> INPUT FOR THIS TASK:
********

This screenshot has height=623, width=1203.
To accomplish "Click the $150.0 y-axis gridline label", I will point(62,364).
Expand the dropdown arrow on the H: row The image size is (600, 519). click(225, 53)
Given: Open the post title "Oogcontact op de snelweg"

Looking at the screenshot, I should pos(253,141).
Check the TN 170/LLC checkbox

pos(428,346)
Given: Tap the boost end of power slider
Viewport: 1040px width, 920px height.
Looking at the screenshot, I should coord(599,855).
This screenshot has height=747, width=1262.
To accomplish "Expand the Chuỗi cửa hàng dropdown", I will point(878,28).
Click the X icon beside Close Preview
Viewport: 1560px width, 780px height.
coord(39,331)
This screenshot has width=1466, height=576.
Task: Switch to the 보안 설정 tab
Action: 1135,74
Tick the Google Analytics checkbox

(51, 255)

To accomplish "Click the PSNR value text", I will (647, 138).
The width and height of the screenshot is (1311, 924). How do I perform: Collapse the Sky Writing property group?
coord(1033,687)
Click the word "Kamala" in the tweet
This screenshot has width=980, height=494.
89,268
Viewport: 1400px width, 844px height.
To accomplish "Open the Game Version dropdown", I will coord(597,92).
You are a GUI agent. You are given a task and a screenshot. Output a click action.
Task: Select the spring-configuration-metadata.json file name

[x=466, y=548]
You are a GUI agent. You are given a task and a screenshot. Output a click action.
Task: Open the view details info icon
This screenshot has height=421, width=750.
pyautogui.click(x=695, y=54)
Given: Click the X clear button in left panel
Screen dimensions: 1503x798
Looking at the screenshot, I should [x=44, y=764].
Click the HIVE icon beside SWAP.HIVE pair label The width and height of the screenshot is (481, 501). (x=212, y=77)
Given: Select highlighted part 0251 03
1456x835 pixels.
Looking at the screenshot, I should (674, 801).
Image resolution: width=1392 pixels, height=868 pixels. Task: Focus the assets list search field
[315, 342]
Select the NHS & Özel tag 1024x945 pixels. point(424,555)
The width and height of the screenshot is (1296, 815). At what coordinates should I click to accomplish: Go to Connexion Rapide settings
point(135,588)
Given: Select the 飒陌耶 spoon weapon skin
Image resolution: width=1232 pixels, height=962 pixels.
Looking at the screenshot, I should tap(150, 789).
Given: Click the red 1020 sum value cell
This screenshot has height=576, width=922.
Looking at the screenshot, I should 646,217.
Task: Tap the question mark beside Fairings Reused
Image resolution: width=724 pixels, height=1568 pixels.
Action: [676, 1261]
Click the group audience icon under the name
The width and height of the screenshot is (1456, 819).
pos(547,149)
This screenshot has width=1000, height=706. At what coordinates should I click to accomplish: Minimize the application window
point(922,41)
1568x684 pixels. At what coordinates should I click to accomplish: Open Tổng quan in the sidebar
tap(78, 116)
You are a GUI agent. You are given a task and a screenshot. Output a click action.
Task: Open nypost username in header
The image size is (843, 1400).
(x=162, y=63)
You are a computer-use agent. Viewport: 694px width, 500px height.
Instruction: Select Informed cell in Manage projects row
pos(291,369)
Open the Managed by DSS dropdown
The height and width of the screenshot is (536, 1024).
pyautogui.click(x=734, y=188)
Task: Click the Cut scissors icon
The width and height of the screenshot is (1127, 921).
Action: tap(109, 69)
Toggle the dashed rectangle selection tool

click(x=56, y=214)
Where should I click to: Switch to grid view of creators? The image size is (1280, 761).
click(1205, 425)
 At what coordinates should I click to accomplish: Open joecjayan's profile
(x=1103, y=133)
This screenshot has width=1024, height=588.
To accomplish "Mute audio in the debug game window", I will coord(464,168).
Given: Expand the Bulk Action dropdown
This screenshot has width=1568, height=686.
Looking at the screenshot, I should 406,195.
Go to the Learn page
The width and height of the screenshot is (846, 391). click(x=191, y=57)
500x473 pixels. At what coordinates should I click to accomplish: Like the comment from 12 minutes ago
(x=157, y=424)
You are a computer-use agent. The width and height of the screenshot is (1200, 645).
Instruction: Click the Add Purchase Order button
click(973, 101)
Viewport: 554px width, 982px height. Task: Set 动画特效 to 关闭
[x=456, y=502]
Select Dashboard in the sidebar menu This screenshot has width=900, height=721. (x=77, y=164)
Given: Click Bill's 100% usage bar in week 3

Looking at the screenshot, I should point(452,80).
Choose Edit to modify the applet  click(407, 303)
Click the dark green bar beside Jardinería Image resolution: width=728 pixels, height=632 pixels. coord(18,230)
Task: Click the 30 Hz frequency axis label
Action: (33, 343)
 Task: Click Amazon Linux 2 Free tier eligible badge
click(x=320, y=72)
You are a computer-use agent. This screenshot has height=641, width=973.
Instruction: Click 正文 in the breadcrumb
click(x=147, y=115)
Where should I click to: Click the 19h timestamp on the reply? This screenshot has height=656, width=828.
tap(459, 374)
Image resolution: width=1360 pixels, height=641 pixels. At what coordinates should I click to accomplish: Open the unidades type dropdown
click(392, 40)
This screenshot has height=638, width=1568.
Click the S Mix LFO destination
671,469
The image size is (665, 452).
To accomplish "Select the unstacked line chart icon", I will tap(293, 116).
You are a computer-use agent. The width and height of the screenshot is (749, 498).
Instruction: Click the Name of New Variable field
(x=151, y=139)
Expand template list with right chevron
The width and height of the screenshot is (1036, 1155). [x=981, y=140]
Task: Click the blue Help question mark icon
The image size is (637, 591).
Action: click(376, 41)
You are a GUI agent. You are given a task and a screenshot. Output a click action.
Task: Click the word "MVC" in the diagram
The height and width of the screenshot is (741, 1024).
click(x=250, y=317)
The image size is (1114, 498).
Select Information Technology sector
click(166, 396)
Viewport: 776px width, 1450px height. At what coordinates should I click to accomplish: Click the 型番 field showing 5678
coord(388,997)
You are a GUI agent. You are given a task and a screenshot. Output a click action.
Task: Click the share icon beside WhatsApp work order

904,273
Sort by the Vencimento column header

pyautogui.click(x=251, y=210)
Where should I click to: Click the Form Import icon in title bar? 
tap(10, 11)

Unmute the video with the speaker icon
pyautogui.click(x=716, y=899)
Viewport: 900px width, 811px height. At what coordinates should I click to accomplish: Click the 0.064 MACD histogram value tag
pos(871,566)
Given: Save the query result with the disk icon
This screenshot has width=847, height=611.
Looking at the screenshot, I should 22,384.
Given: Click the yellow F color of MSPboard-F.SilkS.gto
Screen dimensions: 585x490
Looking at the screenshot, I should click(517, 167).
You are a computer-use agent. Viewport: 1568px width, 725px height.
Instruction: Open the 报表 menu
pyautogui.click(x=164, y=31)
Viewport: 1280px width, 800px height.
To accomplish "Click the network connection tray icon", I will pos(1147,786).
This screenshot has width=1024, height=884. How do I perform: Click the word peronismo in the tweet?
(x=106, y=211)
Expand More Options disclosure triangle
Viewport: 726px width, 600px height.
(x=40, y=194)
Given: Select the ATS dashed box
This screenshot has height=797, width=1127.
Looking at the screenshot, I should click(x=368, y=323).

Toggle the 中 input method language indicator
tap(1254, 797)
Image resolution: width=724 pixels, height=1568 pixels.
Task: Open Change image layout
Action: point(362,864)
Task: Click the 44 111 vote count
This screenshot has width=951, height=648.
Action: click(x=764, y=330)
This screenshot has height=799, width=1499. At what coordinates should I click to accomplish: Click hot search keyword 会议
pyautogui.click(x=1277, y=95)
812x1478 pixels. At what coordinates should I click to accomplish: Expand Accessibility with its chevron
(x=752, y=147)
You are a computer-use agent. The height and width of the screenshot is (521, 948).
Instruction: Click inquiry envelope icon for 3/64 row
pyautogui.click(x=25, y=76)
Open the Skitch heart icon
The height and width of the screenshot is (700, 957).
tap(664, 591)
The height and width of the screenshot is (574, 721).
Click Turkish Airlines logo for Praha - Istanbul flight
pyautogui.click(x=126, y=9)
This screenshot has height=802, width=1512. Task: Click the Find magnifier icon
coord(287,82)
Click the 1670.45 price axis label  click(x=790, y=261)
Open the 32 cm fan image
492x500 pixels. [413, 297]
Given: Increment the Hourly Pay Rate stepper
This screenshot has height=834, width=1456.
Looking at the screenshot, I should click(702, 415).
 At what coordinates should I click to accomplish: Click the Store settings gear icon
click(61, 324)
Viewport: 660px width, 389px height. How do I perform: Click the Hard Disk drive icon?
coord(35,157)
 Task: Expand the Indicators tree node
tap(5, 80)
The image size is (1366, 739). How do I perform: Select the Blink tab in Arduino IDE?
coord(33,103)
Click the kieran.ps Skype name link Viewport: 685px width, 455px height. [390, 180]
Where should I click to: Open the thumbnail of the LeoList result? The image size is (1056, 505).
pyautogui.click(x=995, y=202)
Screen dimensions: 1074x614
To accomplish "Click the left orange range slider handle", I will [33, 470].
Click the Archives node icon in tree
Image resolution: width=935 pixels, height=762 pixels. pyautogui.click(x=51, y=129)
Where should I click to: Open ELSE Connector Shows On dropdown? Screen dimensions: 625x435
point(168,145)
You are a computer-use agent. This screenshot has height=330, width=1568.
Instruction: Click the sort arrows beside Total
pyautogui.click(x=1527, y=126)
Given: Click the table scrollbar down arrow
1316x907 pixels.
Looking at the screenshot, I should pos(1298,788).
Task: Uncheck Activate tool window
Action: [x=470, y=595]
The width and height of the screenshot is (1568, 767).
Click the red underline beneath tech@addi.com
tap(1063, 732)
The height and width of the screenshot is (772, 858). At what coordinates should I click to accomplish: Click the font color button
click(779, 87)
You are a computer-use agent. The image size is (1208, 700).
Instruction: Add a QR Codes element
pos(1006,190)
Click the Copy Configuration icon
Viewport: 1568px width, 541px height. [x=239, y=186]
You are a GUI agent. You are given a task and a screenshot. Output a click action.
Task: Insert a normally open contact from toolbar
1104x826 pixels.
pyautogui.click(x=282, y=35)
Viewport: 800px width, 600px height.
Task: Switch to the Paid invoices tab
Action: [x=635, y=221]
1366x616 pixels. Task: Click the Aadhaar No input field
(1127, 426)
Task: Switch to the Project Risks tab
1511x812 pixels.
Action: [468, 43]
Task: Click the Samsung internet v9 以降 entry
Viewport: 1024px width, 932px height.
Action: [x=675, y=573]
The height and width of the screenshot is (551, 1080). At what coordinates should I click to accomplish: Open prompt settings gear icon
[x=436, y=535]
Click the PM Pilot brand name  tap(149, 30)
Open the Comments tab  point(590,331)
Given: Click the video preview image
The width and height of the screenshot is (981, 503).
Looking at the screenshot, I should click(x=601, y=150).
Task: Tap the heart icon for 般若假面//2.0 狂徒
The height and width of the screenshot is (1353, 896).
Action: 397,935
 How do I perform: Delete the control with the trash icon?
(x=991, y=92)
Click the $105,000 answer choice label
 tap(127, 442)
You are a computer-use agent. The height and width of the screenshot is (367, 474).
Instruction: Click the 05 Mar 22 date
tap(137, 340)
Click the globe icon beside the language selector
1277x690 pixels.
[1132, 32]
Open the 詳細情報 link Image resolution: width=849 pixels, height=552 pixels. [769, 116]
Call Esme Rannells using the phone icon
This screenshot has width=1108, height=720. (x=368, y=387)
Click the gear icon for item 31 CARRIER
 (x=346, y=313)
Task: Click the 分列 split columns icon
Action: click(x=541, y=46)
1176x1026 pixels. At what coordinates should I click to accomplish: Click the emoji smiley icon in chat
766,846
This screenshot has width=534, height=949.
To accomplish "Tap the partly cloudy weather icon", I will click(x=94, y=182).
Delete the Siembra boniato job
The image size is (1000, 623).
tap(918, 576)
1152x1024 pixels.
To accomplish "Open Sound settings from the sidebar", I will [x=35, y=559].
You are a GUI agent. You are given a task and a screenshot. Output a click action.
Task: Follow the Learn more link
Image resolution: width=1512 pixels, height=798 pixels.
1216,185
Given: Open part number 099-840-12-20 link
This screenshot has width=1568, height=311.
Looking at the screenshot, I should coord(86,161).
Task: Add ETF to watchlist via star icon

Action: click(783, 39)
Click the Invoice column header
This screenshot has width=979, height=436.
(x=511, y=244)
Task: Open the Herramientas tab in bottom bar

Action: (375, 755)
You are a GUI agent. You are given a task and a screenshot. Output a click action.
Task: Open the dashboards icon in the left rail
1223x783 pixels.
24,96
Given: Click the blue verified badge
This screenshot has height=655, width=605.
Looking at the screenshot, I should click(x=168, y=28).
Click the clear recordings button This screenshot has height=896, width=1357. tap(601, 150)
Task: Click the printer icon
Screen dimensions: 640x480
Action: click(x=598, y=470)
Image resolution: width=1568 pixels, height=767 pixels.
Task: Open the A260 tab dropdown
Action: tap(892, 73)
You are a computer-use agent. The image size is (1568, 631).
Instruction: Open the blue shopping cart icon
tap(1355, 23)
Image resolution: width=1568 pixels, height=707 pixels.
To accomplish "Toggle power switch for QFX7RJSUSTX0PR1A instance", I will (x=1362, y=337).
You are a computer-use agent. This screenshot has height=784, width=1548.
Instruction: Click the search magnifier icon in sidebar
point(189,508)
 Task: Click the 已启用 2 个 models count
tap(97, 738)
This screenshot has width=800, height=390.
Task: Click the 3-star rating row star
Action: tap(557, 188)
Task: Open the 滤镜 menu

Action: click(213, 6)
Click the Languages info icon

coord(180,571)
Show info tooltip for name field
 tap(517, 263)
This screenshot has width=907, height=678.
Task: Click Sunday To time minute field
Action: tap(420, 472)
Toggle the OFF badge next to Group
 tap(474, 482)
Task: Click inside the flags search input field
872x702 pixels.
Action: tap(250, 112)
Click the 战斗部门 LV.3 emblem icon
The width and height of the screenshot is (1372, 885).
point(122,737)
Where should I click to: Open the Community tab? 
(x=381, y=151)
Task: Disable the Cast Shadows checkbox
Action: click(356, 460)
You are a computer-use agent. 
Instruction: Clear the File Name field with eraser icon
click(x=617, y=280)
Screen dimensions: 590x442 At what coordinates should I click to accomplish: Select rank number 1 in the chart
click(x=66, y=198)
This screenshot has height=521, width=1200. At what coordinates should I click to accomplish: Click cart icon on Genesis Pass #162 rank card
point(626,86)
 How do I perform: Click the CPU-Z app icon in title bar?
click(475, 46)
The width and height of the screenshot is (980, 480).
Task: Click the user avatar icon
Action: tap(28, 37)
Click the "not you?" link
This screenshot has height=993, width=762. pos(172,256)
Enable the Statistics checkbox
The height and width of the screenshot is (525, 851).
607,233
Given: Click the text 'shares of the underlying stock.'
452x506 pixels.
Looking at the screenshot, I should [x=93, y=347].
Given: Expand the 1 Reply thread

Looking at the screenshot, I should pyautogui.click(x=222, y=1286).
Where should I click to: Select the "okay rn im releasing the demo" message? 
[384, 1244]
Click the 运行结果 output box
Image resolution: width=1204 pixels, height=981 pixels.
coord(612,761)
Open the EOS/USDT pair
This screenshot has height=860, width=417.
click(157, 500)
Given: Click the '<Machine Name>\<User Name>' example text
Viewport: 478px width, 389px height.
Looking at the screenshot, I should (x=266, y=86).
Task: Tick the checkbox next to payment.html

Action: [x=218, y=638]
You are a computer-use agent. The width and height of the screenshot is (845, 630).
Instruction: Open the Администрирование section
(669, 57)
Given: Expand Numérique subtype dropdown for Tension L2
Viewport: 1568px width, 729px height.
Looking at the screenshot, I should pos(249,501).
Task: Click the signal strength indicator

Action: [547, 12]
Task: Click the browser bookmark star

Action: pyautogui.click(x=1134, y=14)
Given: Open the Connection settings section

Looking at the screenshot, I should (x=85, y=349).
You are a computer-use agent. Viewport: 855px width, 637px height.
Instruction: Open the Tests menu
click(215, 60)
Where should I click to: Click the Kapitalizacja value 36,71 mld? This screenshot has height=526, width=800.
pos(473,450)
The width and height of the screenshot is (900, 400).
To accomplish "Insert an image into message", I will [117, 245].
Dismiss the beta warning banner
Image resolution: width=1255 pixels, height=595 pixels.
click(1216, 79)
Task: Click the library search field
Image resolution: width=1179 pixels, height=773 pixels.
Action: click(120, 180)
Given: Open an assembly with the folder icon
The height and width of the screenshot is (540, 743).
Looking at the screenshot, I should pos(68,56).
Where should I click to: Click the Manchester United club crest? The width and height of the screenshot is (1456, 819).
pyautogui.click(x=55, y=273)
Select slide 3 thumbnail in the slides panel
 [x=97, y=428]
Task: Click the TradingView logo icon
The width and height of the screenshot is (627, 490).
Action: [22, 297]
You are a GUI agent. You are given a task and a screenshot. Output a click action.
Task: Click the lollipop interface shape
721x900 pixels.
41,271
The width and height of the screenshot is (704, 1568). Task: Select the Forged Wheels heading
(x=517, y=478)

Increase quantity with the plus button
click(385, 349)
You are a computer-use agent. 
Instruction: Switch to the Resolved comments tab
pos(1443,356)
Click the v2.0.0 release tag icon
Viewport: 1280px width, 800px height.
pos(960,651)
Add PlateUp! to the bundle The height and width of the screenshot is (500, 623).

********

> ABOUT THIS TASK: Check each line of the records for the word "question", and show the lines that contain it.

> SOLVED PROBLEM:
Task: Tap the question mark beside Fairings Reused
Task: Click the blue Help question mark icon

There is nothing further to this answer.